Bill Porta sembrò scioccato.
CHE INTENDE DIRE?
«Perché non si può vivere per sempre?»
NON LO SO. SAGGEZZA COSMICA?
«E la saggezza cosmica che ne sa? Allora, andiamo o no?»
La figura sulla collina non si era mossa.
La pioggia aveva trasformato la terra in fanghiglia. Scivolarono giù per il pendio e attraversarono di corsa l’aia fino a casa.
AVREI DOVUTO PREPARARMI MEGLIO. AVEVO DEI PIANI…
«Ma c’era il raccolto».
SÌ.
«C’è modo di sbarrare le porte o cose del genere?»
SI RENDE CONTO DI COSA DICE?
«Be’, fatti venire un’idea! Qualcosa ha mai funzionato contro di te?»
NO, disse Bill Porta con una puntina di orgoglio.
La signorina Flitworth sbirciò fuori dalla finestra e poi si appiattì contro la parete accanto.
«Lui se n’è andato!»
NON È ANCORA UN LUI, disse Bill Porta.
«Quella cosa se n’è andata. Potrebbe essere ovunque».
PUÒ PASSARE ATTRAVERSO I MURI.
Lei si scansò immediatamente, poi gli lanciò un’occhiataccia.
MOLTO BENE. PRENDA LA BAMBINA CREDO CHE SIA MEGLIO ANDARCENE. Gli venne un’idea. Si illuminò un poco. CE L’ABBIAMO, UN PO’ DI TEMPO. CHE ORA È?
«Non lo so. Non fai che fermare gli orologi».
MA NON È ANCORA MEZZANOTTE?
«Direi più le undici e qualcosa».
ALLORA ABBIAMO TRE QUARTI D’ORA.
«Come fai a esserne certo?»
PER VIA DELLA SCENA, SIGNORINA. IL GENERE DI MORTE CHE SI METTE IN POSA ALL’ORIZZONTE PER FARSI ILLUMINARE DAI LAMPI, disse Bill Porta in tono di disapprovazione, NON SI PRESENTA ALLE UNDICI E VENTICINQUE SE PUÒ COMPARIRE A MEZZANOTTE.

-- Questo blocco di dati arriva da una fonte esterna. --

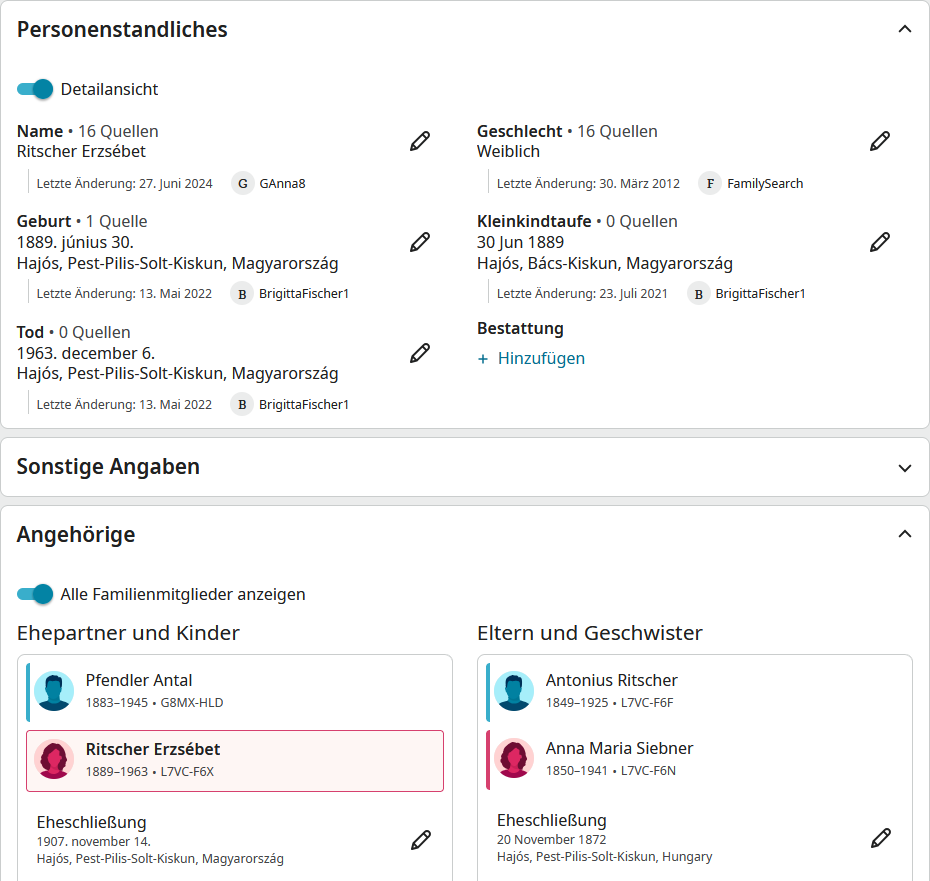The width and height of the screenshot is (930, 881).
Task: Toggle Alle Familienmitglieder anzeigen switch
Action: coord(35,594)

Lei annuì, pallida, e sparì di sopra. Dopo un paio di minuti tornò, con Sal avvolta in una coperta.
«Dorme ancora» disse.
QUELLO NON È SONNO.
Aveva smesso di piovere, ma la tempesta ancora incombeva sulle colline. L’aria restava elettrica, sembrava ancora incandescente.

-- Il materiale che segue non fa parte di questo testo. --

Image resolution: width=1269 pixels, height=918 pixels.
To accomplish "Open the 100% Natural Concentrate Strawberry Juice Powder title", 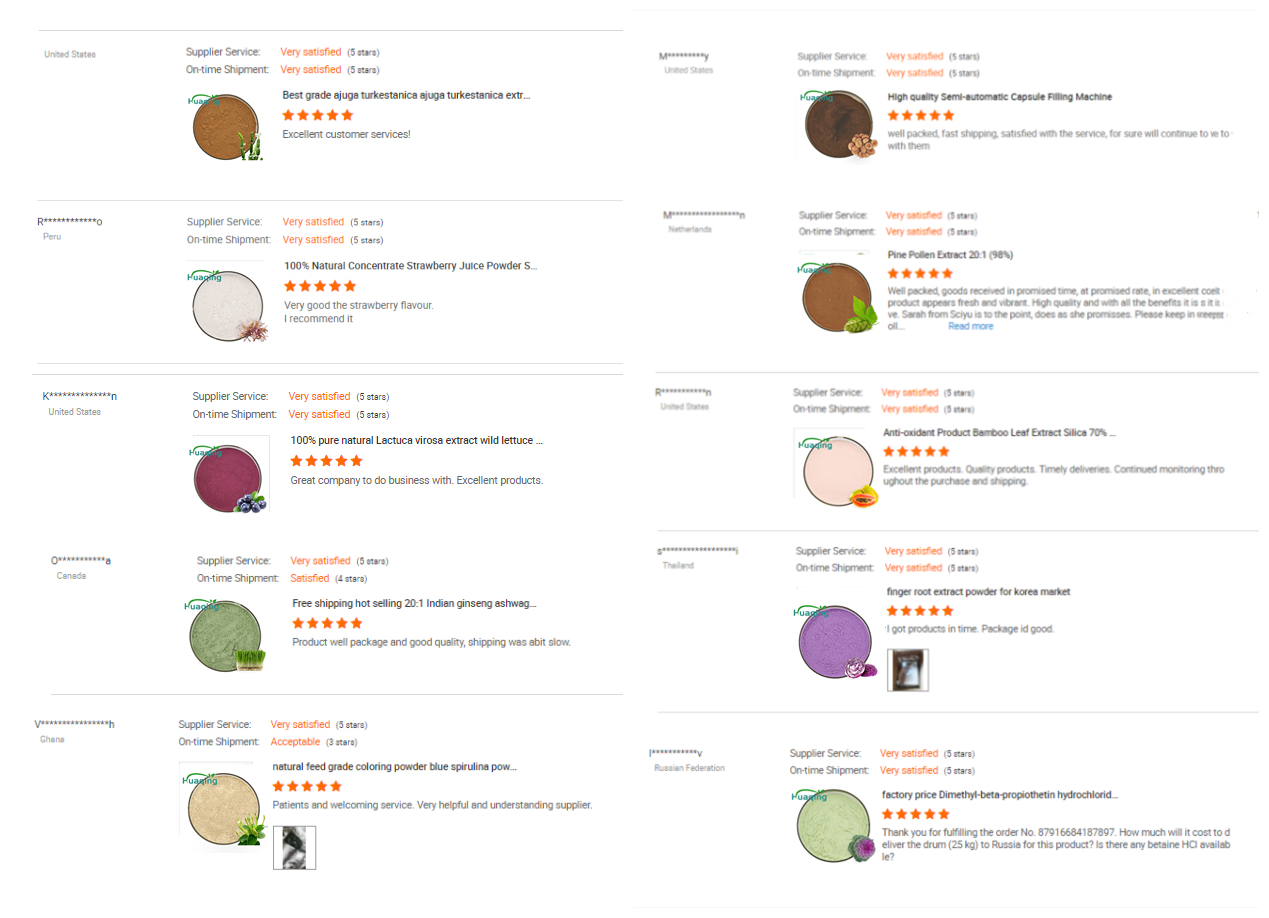I will 410,266.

Bill Porta la precedette fuori, oltre il pollaio, dove Cyril e il suo harem di galline anziane erano accoccolati nel buio, cercando di occupare tutti la stessa porzione di trespolo.
C’era una pallida luce verde che fluttuava attorno al comignolo della fattoria.
«Lo chiamiamo Fuoco di Mamma Carey» disse la signorina Flitworth. «È un presagio».
UN PRESAGIO DI COSA?
«Cosa? Oh, non ne ho idea. Un presagio e basta, mi sa. Presagistica di base. Dove andiamo?»
IN PAESE.
«Per essere vicini alla falce?»
SÌ.
Sparì nella stalla Dopo un po’ uscì conducendo Binky, sellato e imbrigliato. Montò in groppa, poi si chinò e sistemò la signorina e la bambina in sella davanti a lui.
SE FALLIRÒ, disse, QUESTO CAVALLO LA PORTERÀ OVUNQUE VOGLIA ANDARE.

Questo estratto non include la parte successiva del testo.